About a third of US citizens had their private data and medical records stolen in early 2024 in a ransomware attack on United Healthcare -- yes, the same company whose CEO was recently murdered. Big important people are outraged.

How could this happen? The headline of the WSJ article is

Shun This Basic Cybersecurity Tactic and Become a Target for Hackers

A lack of multifactor authentication opened the door to cyberattacks at UnitedHealth Group and others

The Chair of the Senate Finance Committee, Ron Wyden, is demanding that various agency bureaucrats impose more security regulations on healthcare companies, particularly MFA. “In 2022, health care organizations reported over 600 breaches affecting nearly 42 million Americans” Apparently, the pattern of well over a breach a day on healthcare organizations wasn’t enough to get Sen Wyden to act.

None of these esteemed people seem to know that organizations that “use multi-factor authentication (MFA) and other cybersecurity best practices,” as Senator Wyden demands, don’t enjoy better cybersecurity. Even organizations like the NSA that set security standards can’t keep their own data secure! History clearly demonstrates that imposing yet more regulations and overhead on organizations will NOT make them more secure.

So what can be done? It’s simple: understand the real problem and solve it!

Cybersecurity

Cybersecurity is war. It’s like there are good guys in a castle who want to keep everything in the castle safe. There are bad guys wandering around outside the castle who want to get inside, figure out what’s valuable, and escape the castle.with as much stolen goods as possible. Naturally, the good guys want to build the walls high and thick, with carefully guarded doors. The guards at the doors examine the documents of each person who wants to enter and only lets good guys in. Anyone without proper documentation is turned away. That’s what cybersecurity is, except that the castle is a bunch of computers.

The people who think this way seem not to be aware that the bad guys figured out how to crack the castle’s defenses literally thousands of years ago. Ever hear of the Trojan Horse? You may want to look up an old Greek named Homer who wrote some good stuff about it.

The fact is, bad guys will find a way to get into the castle. They’re really good at tricking the castle’s employees. Maybe they’ll pay off one of them who needs some money. You can be sure that the highly motivated bad guys wandering around in the woods are thinking new thoughts about how to get in while the lawyers in charge of the castle security regulations are arguing about the right way to write about the new defensive technique the national bureau of castle bureaucrats voted in favor of at their last annual convention.

Let’s start with an assumption that none of the high-and-mighty security bureaucrats is willing to consider: bad guys will get into the castle; what can we do to stop them from doing bad things??

This thought, just by itself, is revolutionary to cybersecurity bureaucrats – and Senators, CEO’s, business school professors and the rest.

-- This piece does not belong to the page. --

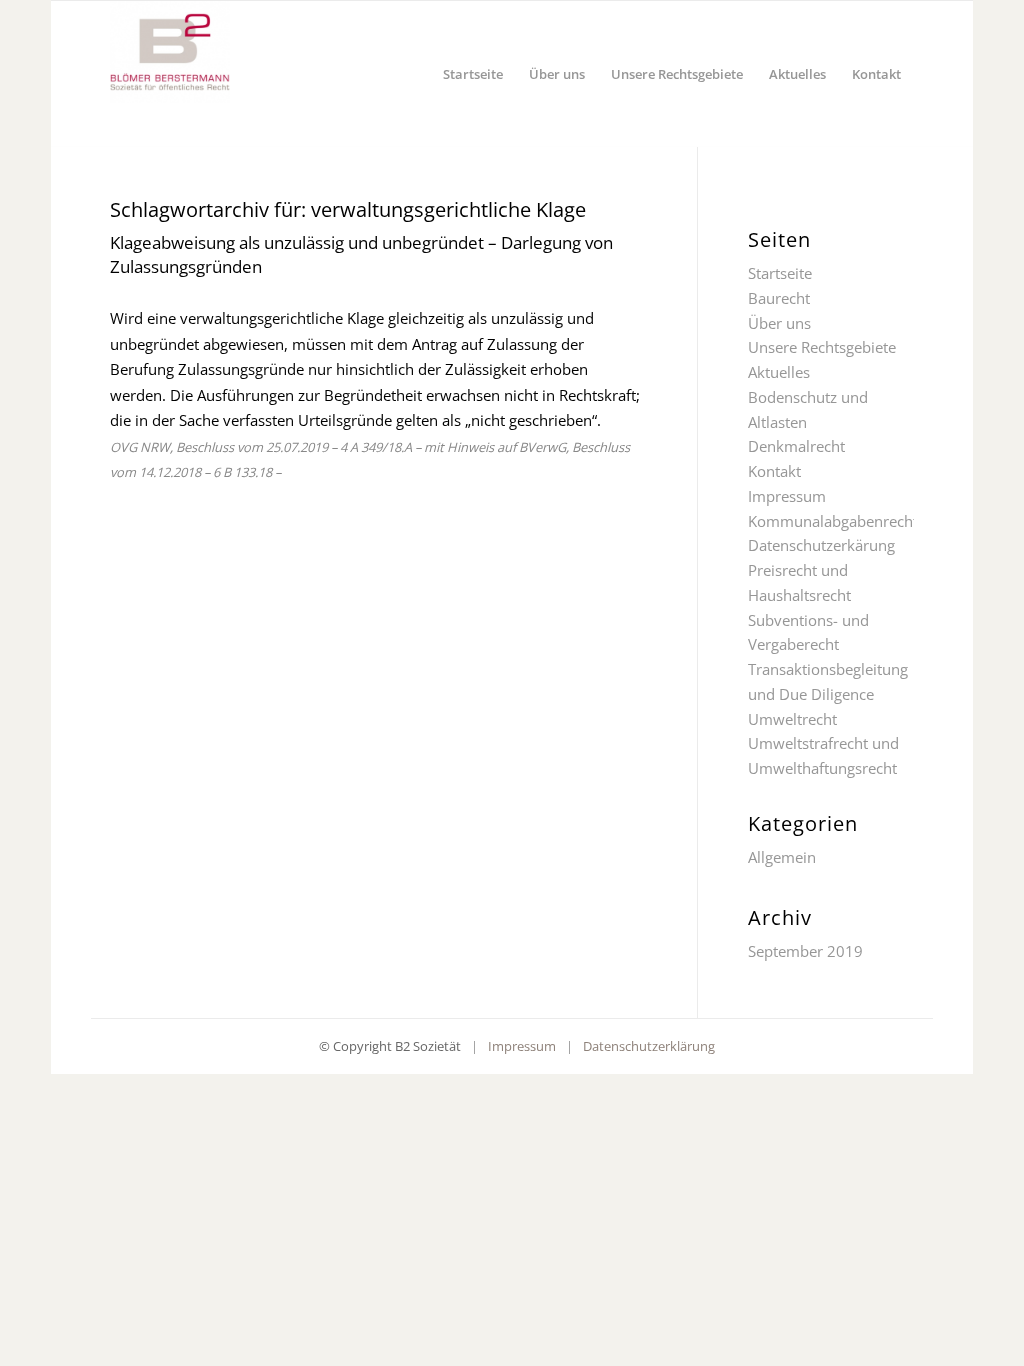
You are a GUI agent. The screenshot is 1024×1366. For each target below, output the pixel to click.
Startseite (780, 273)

However novel the thought may be to all these grand people … it’s business as usual to exotic people like the ones who run high-end retail stores. And libraries! Even better, those places experience far fewer losses than the grand corporations and government organizations. The Tiffany store on New York’s Fifth Avenue is wonderful. It is chock-full of beautiful, expensive jewelry. Anyone can walk in and admire it; no MFA required! Go in there sometime and pay attention to the observant security guards and the ubiquitous cameras. While you are admiring the beautiful gemstones, the guards and cameras are admiring (in their own way) you. No one has ever gotten away with a grab-and-go attack; it may never have been tried. Why bother, when you know you’re going to get caught?

Can this be done in computer systems? Yes. It’s not only possible, it’s even been done. I personally know of companies that implement security this way, and products have even been developed to help. For such a thing to be widely used, thousands of august experts of cybersecurity would have to drastically change course, while mountains of useless regulations would need to be discarded. It’s not that hard! All that would have been needed with Daniel Ellsburg would have been for the guard at the door to check his briefcase before he walked out. For Edward Snowden or Chelsea Manning, it would have been easier: have systems monitoring the data access of employees and contractors, and flag when anything out of the ordinary happens, particularly when more data than usual is accessed, or data of a different kind. The flag would have been raised very early in their misadventures, and the theft would have been prevented.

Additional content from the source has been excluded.